In HBsAg-positive patients with COVID-19, elevation of serum transaminase levels may be either secondary to HBV or COVID-19 [4]. COVID-19 immunosuppressive therapies (high-dose corticosteroids, tocilizumab/sarilumab, baricitinib and/or tofacitinib) may result in HBV reactivation, hepatitis flare and acute liver failure in patients with current HBV infection [39, 62, 63]. Therefore, antiviral prophylaxis is strongly recommended in all HBsAg-positive patients with severe COVID-19 during corticosteroid and other immunosuppressive therapy [22]. The current recommended first-line NAs with high barrier to resistance (i.e. entecavir or tenofovir) should be used for antiviral prophylaxis [12]. The duration of prophylactic NA treatment commenced for patients undergoing immunosuppression is usually 6–12 months after cessation of the immunosuppressive agent(s) [12, 39]. However, virologic and even biochemical relapses commonly occur in CHB patients after stopping NA treatment before HBsAg seroclearance [66, 67]. Therefore, ongoing monitoring of ALT, HBsAg and HBV DNA is recommended after NA withdrawal.
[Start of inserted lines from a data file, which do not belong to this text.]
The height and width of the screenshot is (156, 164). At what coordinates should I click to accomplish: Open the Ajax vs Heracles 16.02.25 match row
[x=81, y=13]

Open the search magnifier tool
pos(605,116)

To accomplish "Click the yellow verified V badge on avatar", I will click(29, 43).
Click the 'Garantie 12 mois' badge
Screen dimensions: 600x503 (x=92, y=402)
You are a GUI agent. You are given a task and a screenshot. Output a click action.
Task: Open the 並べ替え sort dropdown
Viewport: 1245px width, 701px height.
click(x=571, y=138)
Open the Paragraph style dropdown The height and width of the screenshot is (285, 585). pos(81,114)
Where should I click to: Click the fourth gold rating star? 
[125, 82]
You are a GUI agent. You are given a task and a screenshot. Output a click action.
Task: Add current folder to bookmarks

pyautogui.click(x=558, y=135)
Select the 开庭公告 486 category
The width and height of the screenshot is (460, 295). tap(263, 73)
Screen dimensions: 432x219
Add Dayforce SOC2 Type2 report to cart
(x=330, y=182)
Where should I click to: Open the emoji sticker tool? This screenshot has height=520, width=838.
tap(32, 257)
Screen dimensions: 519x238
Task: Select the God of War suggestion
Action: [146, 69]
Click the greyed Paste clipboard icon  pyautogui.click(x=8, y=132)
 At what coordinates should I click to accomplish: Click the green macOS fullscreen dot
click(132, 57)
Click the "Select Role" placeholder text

In the absence of immunosuppressive therapy, it would also be reasonable to initiate antiviral therapy for HBV whenever the patients fulfill the treatment criteria recommended by international guidelines, namely HBV DNA > 2,000 IU/mL, ALT > upper limit of normal (ULN) (EASL) [68] or 2xULN (AASLD, APASL) [64, 65]. HBsAg-positive patients should also undergo (non-invasive) fibrosis assessment with treatment considered in those with advanced fibrosis or cirrhosis and detectable HBV DNA [12]. If long term therapy is required, the current first-line NAs all have excellent long-term safety [69].

Fig. 1
figure 1

Algorithm for workup for hepatitis B virus serology and antiviral prophylaxis in patients with chronic hepatitis B who are going to receive COVID-19 immunosuppressive therapies. ALT = alanine aminotransferase; Anti-HBc = antibody to hepatitis B core antigen; anti-HBs = antibody to hepatitis B surface antigen; HBsAg = hepatitis B surface antigen; HBV = hepatitis B virus; NA = nucleos(t)ide analogue; -ve = negative; + ve = positive

For COVID-19 patients who are HBsAg-negative and anti-HBc-positive, HBV DNA should be checked (for OBI) if corticosteroids and other potent immunosuppressive therapies are anticipated and antiviral therapy with entecavir or tenofovir should be considered if HBV DNA becomes detectable. Monitoring of liver enzymes and repeating HBsAg and HBV DNA at the time of elevation of transaminases would suffice [70].

Conclusion

COVID-19 and current or past HBV infection coexist in a substantial number of people worldwide. With the rapid evolution of COVID-19 treatment, the implications of immunosuppressive regimens on the risk of HBVr must be considered. From the rheumatology experience, there is a high risk of (often serious) HBVr with corticosteroids, IL-6 agents and JAK inhibitors in HBsAg-positive patients. NA prophylaxis is highly effective and recommended in these patients. In past HBV infection, the risk of HBVr is low-moderate and usually not clinically significant. While NA prophylaxis is not generally advised, close monitoring is required. Given the limitations in extrapolating these data, more studies are required to clarify the risk of HBVr with these agents in the context of COVID-19.